Après un silence de deux minutes, Grandcourt dit :

— Quelles personnes m’avez-vous invitées ?

Lush sortit ses tablettes. — Le capitaine et madame Torrington pour la semaine prochaine. Ensuite M. Hollis et lady Flora, et les Cushat et les Gogoff.

— Une jolie collection de manants, fit remarquer Grandcourt au bout d’un instant. Pourquoi avez-vous invité les Gogoff ? Quand vous envoyez des invitations en mon nom, soyez assez bon pour m’en donner une liste, au lieu de m’amener une géante qui gâte tout l’aspect de la chambre.

— Vous avez vous-même invité les Gogoff quand vous les avez rencontrés à Paris.

— Qu’est-ce que ma rencontre avec eux à Paris a de commun avec ceci ? Je vous dis de me donner une liste.
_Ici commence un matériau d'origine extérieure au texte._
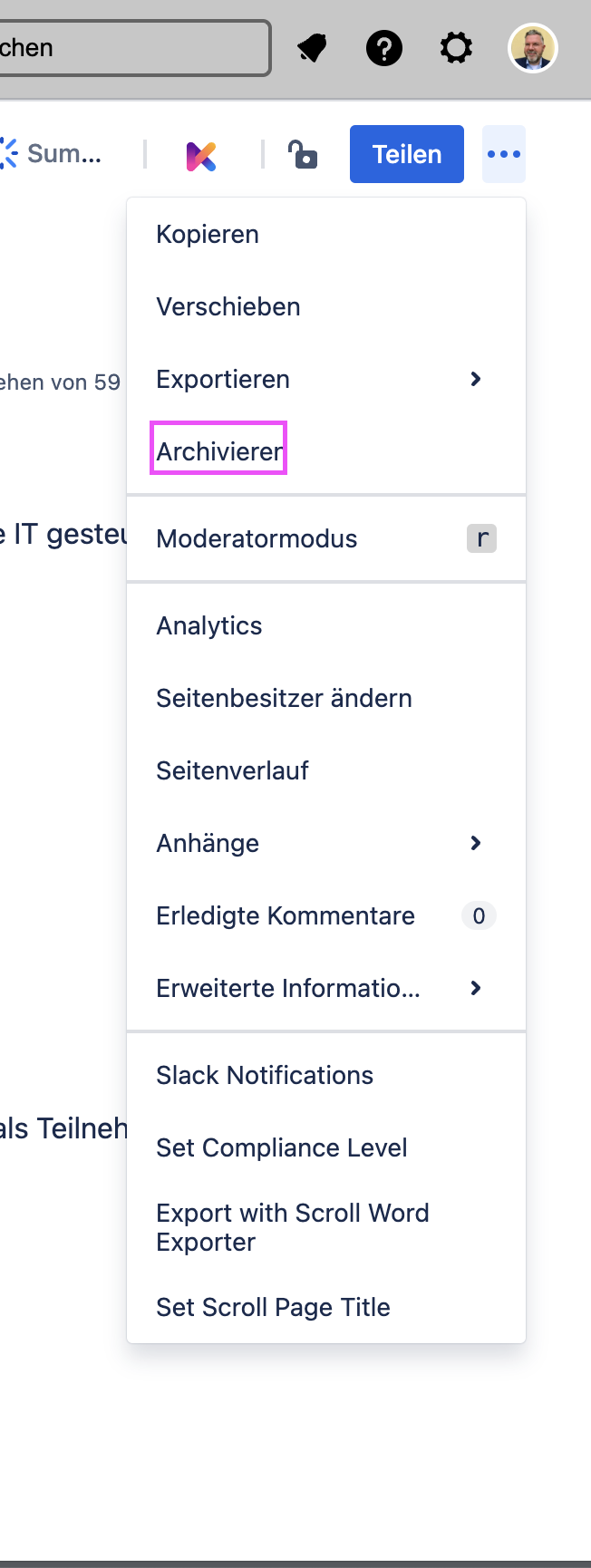Open Erledigte Kommentare entry
This screenshot has width=591, height=1568.
326,915
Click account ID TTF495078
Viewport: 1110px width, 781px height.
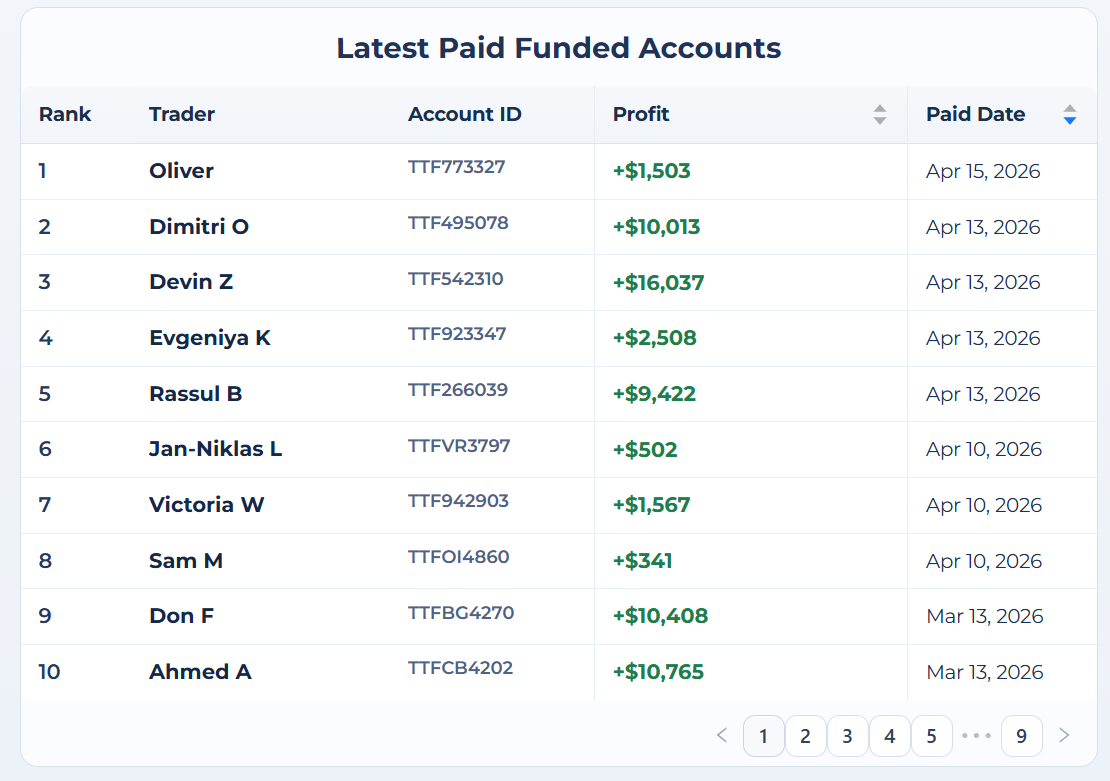458,223
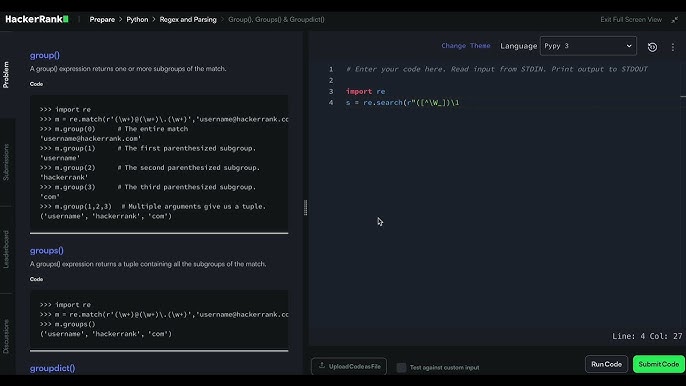Image resolution: width=686 pixels, height=386 pixels.
Task: Switch to the Problem side tab
Action: pyautogui.click(x=6, y=74)
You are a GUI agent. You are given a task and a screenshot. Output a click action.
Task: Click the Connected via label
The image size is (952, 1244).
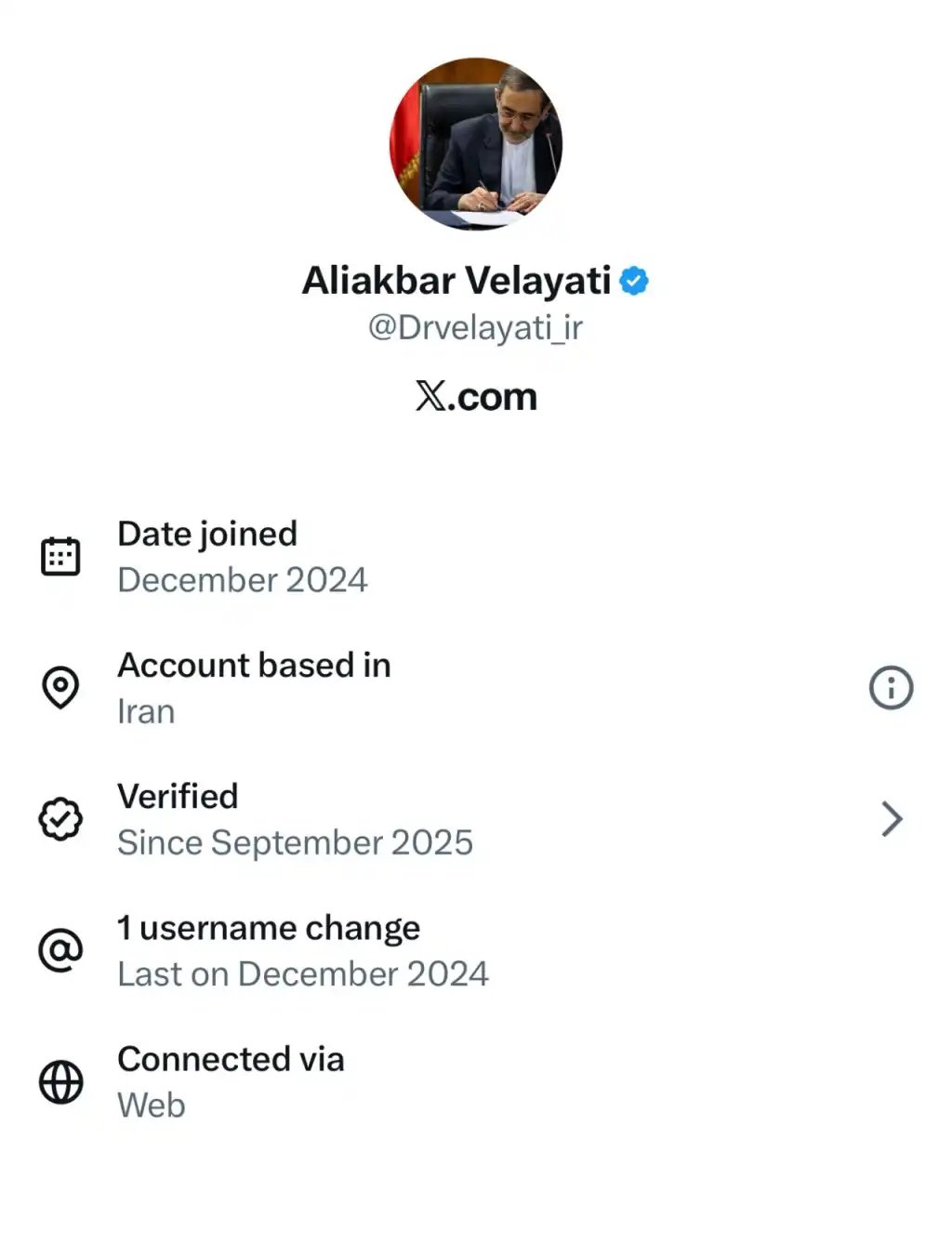[231, 1059]
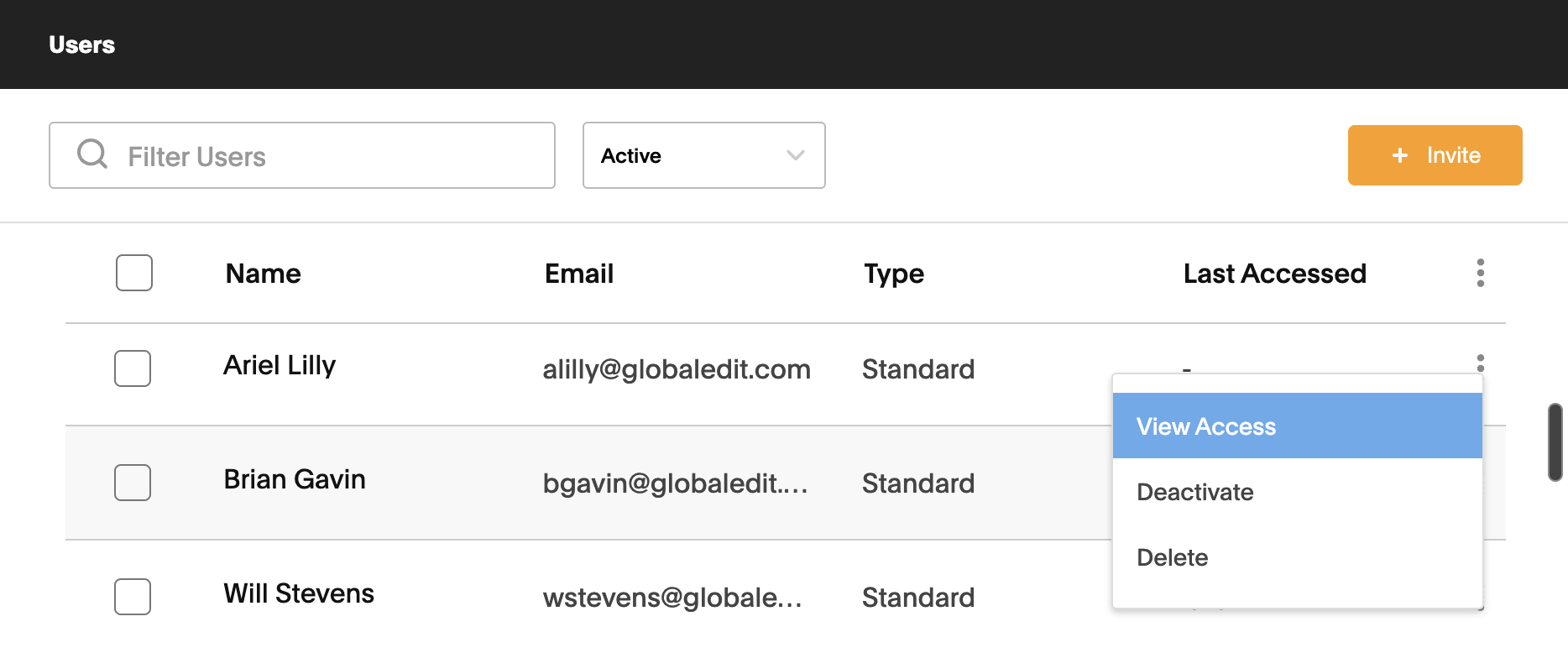Choose View Access from the menu
Screen dimensions: 1568x653
[1298, 426]
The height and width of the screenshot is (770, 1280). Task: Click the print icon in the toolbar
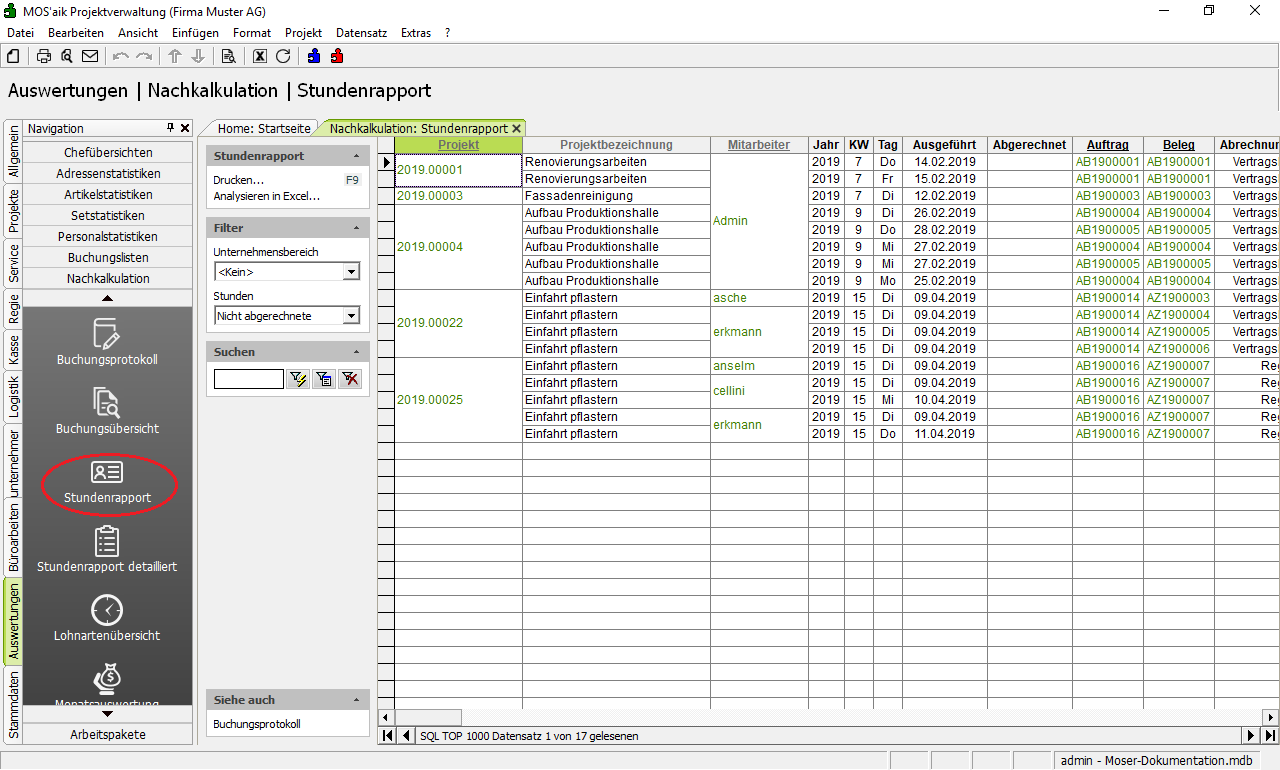coord(44,56)
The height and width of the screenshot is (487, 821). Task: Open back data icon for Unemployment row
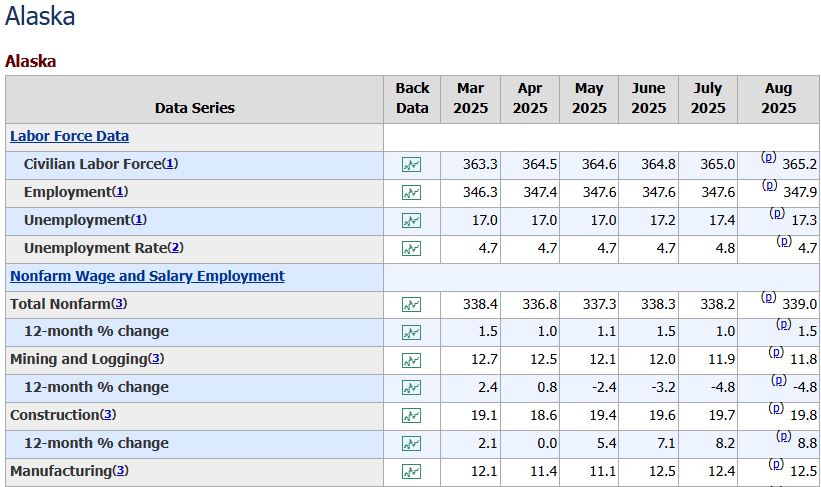coord(411,221)
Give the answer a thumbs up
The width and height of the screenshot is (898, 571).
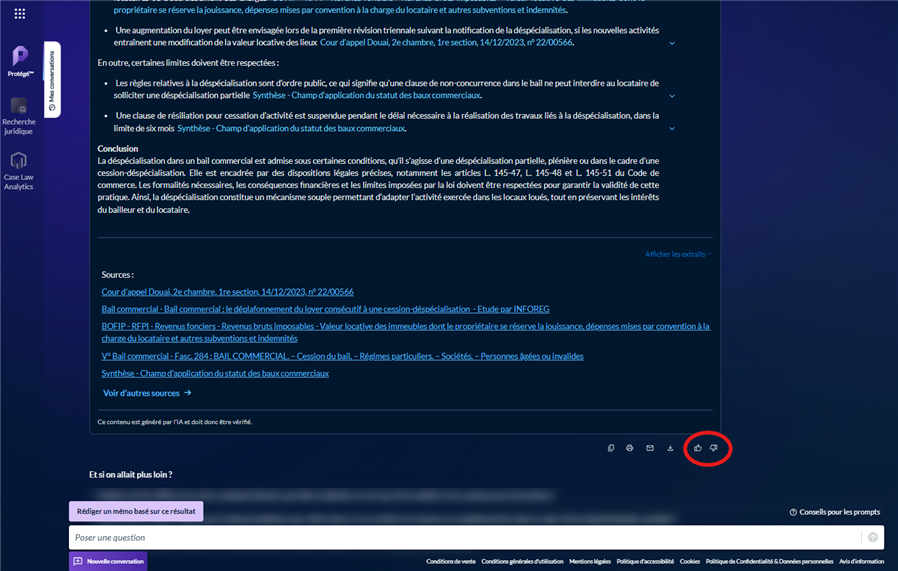pyautogui.click(x=698, y=448)
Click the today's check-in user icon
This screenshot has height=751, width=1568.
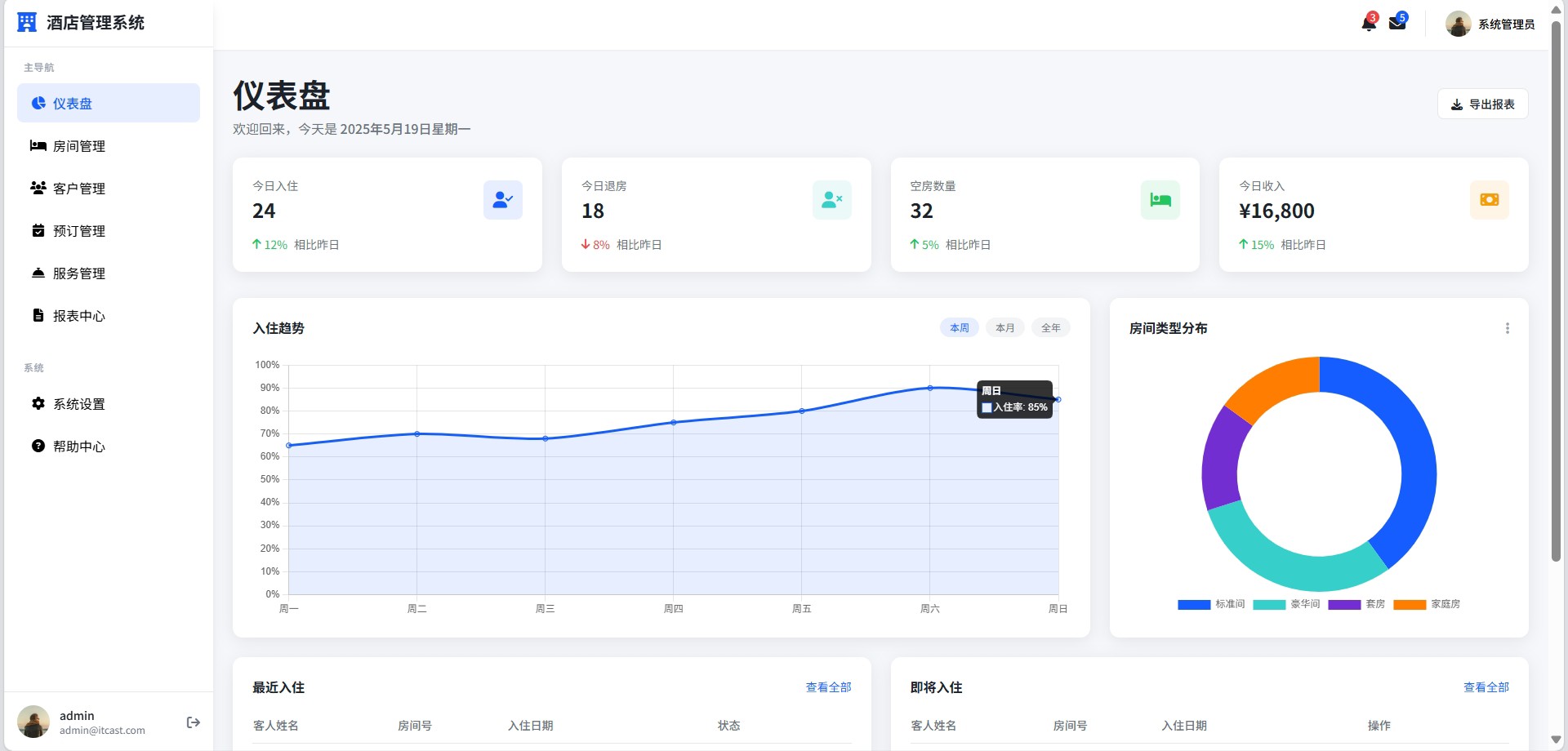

Grandcourt, comme beaucoup d’autres, avait deux voix complètement différentes l’une de l’autre. Jusqu’ici, nous l’avons entendu parler d’un ton traînant, irrésolu, dénotant surtout l’indifférence et l’ennui. Mais cette dernière et courte phrase fut dite d’un ton retenu, interne et pourtant distinct, que Lush avait appris à connaître comme l’expression d’une volonté inébranlable.

— Voudriez-vous inviter d’autres personnes ?

— Oui. Cherchez-moi des gens convenables, avec une demoiselle ou deux. Ajoutez-y un de vos damnés musiciens, mais pas un animal ridicule.

— Je serais bien étonné si Klesmer voulait venir ici en quittant Quetcham. Miss Arrowpoint ne s’y décidera que si l’on fait de la bonne musique.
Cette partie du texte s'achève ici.